• **BRIEF 1**:
Answer these questions from the passage on food and housing insecurity:
(a) What were the top financial concerns of food-insecure households?
(b) What barrier to adopting healthier diets was cited most often?
(c) What can real estate values determine about supermarkets and grocery stores?
• **BRIEF 2**: Pick up the passage on food and housing insecurity after its final sentence and continue it.
====== READING PASSAGE ======
Reports of lived experience pointed to the causal nature of economic conditions. Paying for rent and food were the top financial concerns of food-insecure households6. High and rising food prices were the most frequently cited barriers to adopting healthier diets. Food-insecure households spent less on food, reporting poor and worsening diet quality and more limited access to meat, fresh vegetables and fresh fruit5. Food insecurity was linked to higher rates of obesity, diabetes, asthma and other chronic conditions. Food-insecure respondents reported more stress, anxiety and depression.

Housing insecurity may be another predictor of ill health. Still without a standard definition, housing insecurity is linked to high rent-to-income ratios, substandard housing, overcrowding and frequent moves7. Housing insecurity is also linked to residential segregation, disparities in home ownership and inequalities in wealth. Real estate values, which are increasingly used as a wealth metric in health studies8, can determine whether supermarkets and grocery stores remain in the neighbourhood or relocate elsewhere. Taken together with limited access to food sources, housing insecurity can affect body weight, diabetes and other health outcomes, mental health and general well-being. Decades of housing segregation represent another socioeconomic — and policy driven — determinant of health.
====== SUPPLIED INFORMATION ======
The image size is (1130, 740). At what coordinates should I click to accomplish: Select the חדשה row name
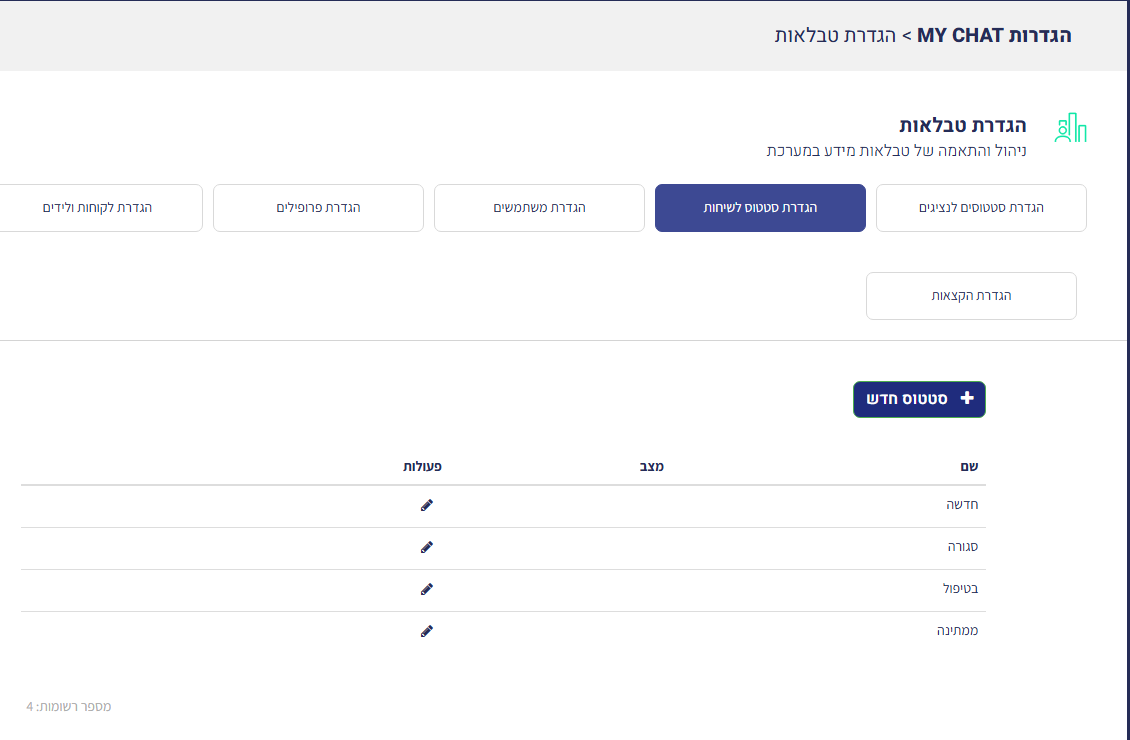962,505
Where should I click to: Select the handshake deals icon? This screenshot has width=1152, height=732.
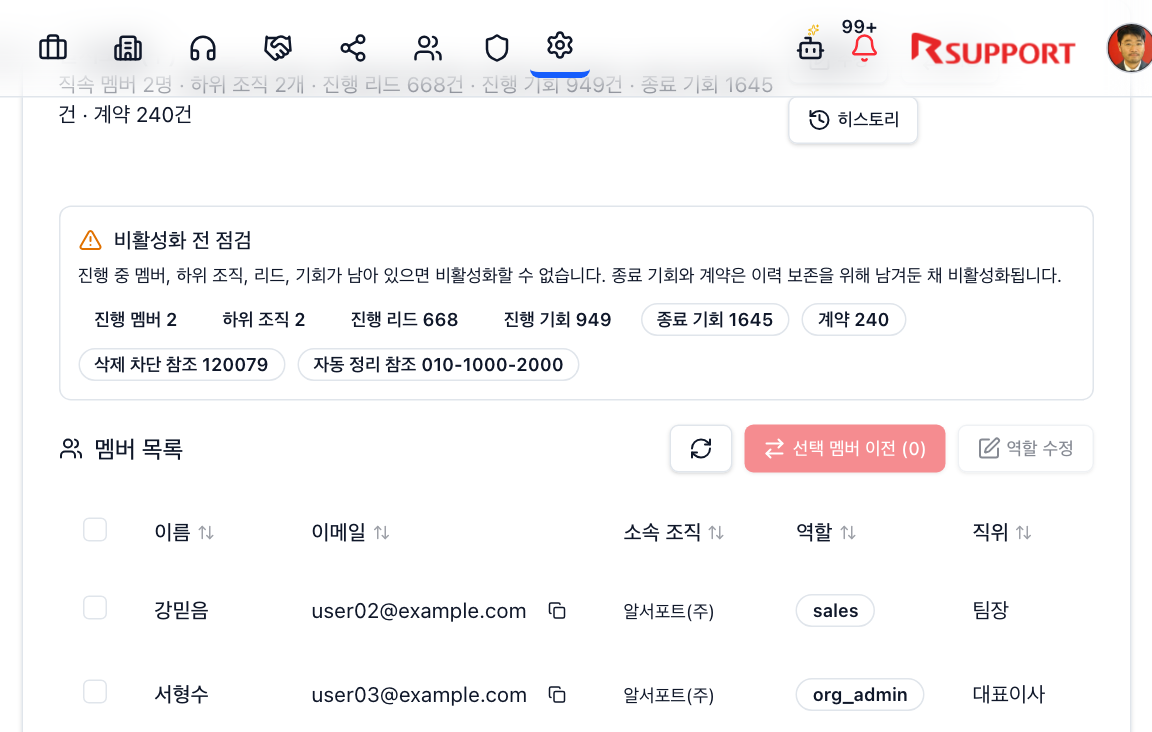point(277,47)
======
• **TASK ANSWER 1**:
(a) Paying for rent and food.
(b) High and rising food prices.
(c) Whether they remain in the neighborhood or relocate elsewhere.

• **TASK ANSWER 2**:
The White House conference is focusing on food and not on housing — for now. Two of its five pillars are to improve food access and affordability, and to empower all consumers to make healthy choices. The ultimate goal is to reduce racial, ethnic and other disparities, end hunger and reduce the risk of chronic disease. At this juncture, I feel that three points bear repeating.

First, the narrative of food access, often framed in terms of food deserts and physical distance to food stores, may not always be entirely correct9. For many people, access to healthy foods is driven by economics and is determined by food price. Although there have been arguments to the contrary10, healthier foods generally cost more. This was finally recognized by the 2021 revision of the USDA Thrifty Food Plan, the first one in many years, and by a substantial increase in food benefits under the USDA Supplemental Nutrition Assistance Program (SNAP)11. Food access is about more than the distance to the nearest supermarket.

Second, the very notion of food ‘choice’ does not apply equally across socioeconomic groups. For many people, the ability to make healthy food choices was removed long ago by stagnating wages, economic hardships and time poverty. Education may not help much. “The only label that we ever look at is the one that says 79 cents”, someone memorably told me years ago. The White House conference will include members of the general public who are affected by hunger and nutrition insecurity in the United States. Reports of lived experience, which are so rare at scientific meetings, can greatly enrich the usual academic perspectives and point to effective policy options. Community engagement is vital and listening sessions at regional, country and local levels are already being held.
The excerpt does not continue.